The issue should not stop with this Court’s ruling. The companies employing these algorithms are no longer the garage start-ups that Congress sought to protect in 1996. They are the biggest companies in the world, due in large part to the enormous protection provided by Section 230. A bipartisan array of legislators have called for a reform to Section 230 on those grounds. The current bill in Congress, the Safeguarding Against Fraud, Exploitation, Threats, Extremism and Consumer Harms Act (SAFE TECH), would provide much needed first steps to reforming the CDA for good.
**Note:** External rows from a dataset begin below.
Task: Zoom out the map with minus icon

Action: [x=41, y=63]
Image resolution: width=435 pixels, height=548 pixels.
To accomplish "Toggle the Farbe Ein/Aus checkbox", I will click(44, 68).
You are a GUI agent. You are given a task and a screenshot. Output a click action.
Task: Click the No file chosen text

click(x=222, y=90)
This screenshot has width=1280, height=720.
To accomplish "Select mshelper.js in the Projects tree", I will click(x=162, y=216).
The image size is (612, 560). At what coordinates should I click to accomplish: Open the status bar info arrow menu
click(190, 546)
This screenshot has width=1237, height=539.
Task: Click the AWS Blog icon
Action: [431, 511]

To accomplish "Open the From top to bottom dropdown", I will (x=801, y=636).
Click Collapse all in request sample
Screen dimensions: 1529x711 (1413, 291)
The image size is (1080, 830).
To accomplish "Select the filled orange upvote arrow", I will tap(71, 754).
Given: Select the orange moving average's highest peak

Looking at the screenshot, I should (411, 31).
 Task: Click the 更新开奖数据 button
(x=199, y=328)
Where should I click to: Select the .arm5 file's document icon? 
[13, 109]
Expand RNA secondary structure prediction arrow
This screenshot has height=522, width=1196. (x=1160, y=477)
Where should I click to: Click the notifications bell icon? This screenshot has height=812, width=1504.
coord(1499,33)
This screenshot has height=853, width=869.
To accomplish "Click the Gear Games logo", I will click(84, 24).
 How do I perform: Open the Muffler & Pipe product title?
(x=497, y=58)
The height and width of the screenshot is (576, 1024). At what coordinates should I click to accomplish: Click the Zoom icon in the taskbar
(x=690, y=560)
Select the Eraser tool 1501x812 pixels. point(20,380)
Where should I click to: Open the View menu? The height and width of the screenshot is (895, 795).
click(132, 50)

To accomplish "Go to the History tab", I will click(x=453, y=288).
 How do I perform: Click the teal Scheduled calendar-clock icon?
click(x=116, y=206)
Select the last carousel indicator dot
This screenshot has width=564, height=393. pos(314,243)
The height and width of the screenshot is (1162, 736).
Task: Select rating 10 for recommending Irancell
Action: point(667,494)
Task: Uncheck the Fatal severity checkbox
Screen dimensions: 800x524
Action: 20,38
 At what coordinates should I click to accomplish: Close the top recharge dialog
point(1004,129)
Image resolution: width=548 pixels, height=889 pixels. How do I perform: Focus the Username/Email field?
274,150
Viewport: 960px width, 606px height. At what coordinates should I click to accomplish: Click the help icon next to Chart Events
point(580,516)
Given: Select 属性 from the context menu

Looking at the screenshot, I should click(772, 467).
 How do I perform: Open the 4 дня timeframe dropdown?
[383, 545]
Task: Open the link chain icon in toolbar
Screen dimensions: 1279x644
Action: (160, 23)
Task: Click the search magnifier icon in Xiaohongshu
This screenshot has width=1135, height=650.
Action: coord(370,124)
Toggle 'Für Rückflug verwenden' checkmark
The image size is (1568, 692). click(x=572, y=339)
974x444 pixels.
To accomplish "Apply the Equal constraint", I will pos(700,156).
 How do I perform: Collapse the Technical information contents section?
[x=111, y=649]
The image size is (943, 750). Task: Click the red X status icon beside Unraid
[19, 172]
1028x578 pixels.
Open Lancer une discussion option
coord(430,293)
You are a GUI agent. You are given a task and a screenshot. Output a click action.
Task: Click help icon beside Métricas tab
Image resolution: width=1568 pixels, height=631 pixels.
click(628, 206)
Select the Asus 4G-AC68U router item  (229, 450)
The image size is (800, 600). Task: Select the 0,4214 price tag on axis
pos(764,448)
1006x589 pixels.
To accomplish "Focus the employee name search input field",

It would allow for cases like Gonzalez’ to have ample legal standing for injunctive relief based on wrongful deaths caused by a platform’s inaction to restrict content that could cause “irreparable harm.” The Department of Justice provides further recommendations for reform of Section 230 of which Congress now has the ability to vote on the restrictions of cyberstalking, child abuse, and wrongful death clauses included in the SAFE TECH Act. In addition to pressuring companies to act on content moderation, the DOJ also advocates for the open ended wording of Section 230 to be made more explicit to reign in accusations of censorship by big tech. They propose replacing the catch-all “otherwise objectionable” language in Section 230(c)(2) with “unlawful” and “promotes terrorism” which would specify precisely what language the companies are permitted to censor, leaving no ambiguity in a platform’s ability to restrict the radicalizing messages central to the Gonzalez case. The action put forward by both Congress and the DOJ demonstrate that this issue is reaching its breaking point and must be addressed. While the Supreme Court should rule in favor of Gonzalez based on the algorithm’s behavior as a publisher, targeted legislative reform is necessary to achieve any permanent justice on this issue.